→ Work to be completed: For every line in the records below that holds "computer", make a copy.

→ Dataset entries:
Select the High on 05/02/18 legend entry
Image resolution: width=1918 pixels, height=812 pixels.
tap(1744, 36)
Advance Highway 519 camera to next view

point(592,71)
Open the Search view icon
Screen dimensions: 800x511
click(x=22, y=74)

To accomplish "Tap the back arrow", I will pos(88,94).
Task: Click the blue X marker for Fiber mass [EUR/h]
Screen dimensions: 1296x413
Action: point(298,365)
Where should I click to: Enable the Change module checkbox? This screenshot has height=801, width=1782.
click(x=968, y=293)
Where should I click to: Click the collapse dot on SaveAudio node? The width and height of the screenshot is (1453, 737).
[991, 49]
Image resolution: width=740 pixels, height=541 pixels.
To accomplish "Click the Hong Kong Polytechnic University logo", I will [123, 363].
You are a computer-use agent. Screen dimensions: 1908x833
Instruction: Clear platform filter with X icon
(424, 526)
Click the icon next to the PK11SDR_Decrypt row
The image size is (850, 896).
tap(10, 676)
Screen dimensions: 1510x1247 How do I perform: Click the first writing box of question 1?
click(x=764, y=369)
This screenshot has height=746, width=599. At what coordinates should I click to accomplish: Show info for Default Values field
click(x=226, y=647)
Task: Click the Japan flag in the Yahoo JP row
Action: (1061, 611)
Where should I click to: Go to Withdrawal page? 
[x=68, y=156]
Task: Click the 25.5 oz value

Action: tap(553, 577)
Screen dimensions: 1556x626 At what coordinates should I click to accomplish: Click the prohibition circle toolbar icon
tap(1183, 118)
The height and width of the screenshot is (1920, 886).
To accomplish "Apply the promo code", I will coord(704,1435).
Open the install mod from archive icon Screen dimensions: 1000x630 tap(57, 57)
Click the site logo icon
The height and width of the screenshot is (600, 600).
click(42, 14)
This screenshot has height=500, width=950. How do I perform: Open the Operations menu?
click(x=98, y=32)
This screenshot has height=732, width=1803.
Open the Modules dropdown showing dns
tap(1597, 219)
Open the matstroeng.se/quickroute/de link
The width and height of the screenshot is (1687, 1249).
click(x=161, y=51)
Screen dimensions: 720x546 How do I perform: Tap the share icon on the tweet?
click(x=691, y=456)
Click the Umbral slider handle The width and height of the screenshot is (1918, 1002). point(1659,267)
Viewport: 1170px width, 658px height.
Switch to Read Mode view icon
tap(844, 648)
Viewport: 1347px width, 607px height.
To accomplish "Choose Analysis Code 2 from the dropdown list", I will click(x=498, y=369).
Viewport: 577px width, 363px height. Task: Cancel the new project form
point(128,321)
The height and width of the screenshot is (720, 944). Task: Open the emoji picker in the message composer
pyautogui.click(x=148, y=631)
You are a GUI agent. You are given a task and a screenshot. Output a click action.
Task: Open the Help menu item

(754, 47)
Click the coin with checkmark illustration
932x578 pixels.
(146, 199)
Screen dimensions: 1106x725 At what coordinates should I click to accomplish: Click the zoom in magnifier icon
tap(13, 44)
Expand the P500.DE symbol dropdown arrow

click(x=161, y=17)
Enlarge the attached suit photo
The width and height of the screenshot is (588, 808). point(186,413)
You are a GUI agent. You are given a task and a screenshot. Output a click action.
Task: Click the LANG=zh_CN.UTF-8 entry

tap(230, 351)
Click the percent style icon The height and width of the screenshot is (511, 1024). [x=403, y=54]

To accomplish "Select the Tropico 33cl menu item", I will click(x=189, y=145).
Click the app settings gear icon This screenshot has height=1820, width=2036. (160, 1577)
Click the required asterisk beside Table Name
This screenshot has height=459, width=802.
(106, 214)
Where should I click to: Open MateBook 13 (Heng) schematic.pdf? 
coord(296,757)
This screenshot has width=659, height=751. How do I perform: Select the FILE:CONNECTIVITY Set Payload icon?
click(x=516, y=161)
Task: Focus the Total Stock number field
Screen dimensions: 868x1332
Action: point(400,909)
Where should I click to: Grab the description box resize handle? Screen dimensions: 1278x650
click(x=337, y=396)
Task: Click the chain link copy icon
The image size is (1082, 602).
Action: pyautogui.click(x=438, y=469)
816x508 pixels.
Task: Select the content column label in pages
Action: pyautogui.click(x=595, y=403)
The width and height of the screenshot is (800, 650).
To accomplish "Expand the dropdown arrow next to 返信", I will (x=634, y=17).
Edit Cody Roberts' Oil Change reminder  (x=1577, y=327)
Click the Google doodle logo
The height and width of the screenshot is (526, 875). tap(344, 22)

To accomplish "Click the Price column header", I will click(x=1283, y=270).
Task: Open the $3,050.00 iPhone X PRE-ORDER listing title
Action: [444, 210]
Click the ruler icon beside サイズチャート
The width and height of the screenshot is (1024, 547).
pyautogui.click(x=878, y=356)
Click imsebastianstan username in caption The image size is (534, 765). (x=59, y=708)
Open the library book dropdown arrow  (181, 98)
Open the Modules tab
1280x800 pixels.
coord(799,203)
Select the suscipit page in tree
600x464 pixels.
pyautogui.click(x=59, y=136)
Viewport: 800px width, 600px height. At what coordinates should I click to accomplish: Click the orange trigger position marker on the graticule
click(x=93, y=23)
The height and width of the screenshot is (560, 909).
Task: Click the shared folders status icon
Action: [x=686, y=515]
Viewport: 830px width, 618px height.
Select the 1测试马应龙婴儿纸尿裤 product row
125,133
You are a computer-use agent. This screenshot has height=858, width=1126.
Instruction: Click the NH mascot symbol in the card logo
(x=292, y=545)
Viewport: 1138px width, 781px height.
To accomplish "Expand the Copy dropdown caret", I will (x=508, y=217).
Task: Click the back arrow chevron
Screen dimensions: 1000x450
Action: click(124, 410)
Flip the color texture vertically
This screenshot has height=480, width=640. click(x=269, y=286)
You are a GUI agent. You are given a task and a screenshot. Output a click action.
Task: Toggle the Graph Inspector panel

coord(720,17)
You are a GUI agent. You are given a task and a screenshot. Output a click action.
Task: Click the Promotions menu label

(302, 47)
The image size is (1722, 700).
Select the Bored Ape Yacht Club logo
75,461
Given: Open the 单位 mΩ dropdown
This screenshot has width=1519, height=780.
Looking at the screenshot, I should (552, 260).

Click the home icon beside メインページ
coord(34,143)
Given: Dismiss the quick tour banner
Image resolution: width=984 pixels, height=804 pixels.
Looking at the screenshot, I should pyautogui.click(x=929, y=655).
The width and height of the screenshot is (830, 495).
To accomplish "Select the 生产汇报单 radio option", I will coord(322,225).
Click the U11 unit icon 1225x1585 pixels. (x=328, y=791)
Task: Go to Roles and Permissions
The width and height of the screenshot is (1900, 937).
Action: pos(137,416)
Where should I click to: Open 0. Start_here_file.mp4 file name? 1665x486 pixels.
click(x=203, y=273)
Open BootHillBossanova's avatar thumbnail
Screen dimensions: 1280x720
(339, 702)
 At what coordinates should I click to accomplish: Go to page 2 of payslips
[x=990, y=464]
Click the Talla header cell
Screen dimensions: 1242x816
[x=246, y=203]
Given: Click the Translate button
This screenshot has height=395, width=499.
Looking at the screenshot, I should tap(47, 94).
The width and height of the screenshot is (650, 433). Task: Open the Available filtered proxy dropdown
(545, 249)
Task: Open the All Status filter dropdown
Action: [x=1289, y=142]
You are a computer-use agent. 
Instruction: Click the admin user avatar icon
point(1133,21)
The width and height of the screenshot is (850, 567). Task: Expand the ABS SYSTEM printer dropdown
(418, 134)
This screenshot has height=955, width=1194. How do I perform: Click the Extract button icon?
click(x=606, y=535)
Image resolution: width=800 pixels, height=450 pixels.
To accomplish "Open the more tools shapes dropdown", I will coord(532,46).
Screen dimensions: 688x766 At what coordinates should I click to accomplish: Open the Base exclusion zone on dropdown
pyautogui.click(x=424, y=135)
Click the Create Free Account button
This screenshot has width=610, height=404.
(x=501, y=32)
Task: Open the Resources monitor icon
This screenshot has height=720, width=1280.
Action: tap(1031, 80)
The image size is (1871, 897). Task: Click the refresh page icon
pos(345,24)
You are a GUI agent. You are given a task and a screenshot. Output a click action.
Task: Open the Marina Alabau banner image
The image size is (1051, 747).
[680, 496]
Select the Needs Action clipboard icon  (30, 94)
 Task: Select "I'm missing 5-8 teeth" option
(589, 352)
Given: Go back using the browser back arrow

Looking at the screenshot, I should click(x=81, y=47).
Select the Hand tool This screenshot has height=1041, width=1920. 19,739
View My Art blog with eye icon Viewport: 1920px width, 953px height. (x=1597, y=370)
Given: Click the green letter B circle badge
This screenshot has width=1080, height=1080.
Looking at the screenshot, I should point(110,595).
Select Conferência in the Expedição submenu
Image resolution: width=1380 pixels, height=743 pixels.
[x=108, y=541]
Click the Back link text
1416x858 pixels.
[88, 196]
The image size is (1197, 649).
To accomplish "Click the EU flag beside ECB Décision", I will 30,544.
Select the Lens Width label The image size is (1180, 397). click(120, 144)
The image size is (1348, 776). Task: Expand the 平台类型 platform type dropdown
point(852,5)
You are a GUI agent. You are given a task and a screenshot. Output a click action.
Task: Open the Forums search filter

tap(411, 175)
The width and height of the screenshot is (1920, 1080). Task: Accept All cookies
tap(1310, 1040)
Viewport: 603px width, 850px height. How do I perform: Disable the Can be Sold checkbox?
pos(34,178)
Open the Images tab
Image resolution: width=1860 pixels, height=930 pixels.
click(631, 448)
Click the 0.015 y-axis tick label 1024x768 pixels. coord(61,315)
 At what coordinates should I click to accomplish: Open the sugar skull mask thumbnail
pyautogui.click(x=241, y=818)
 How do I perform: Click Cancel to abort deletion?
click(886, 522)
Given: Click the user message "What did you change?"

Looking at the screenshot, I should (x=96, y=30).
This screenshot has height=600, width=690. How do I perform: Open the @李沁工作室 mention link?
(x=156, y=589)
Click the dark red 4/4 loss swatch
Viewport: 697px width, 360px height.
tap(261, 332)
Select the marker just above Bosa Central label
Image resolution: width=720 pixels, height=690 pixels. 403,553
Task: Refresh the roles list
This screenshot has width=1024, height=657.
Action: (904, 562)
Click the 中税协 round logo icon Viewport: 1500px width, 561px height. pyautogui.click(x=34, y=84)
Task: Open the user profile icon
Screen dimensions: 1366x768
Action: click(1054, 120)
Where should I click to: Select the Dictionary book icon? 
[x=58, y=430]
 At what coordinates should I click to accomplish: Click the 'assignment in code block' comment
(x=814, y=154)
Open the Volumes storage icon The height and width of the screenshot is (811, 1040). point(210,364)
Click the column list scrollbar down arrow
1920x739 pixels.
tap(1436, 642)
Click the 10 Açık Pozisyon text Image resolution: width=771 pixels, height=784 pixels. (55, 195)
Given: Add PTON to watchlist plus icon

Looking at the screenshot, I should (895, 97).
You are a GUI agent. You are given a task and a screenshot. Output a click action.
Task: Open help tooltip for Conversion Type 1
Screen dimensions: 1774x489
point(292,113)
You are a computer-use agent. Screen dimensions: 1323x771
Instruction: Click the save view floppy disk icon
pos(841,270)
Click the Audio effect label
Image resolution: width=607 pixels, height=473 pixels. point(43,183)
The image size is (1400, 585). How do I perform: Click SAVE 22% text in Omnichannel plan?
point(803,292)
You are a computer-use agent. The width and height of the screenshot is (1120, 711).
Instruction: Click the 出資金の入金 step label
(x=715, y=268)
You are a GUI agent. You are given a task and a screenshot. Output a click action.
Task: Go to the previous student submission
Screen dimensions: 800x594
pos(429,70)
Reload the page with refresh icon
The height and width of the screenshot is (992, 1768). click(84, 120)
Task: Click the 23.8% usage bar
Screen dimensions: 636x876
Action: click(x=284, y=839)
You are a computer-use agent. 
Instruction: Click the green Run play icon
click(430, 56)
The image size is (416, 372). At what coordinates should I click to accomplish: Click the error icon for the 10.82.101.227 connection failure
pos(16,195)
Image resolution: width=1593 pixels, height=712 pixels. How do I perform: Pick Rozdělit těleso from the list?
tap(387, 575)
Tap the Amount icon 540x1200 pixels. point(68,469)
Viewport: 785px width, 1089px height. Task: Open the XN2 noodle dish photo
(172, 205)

→ Written response:
You are a computer-use agent. Screen dimensions: 1908x833
You are a computer-use agent. This screenshot has height=858, width=1126.
You are a computer-use agent. 
You are a computer-use agent. Screen dimensions: 1323x771
You are a computer-use agent. The width and height of the screenshot is (1120, 711).
You are a computer-use agent. 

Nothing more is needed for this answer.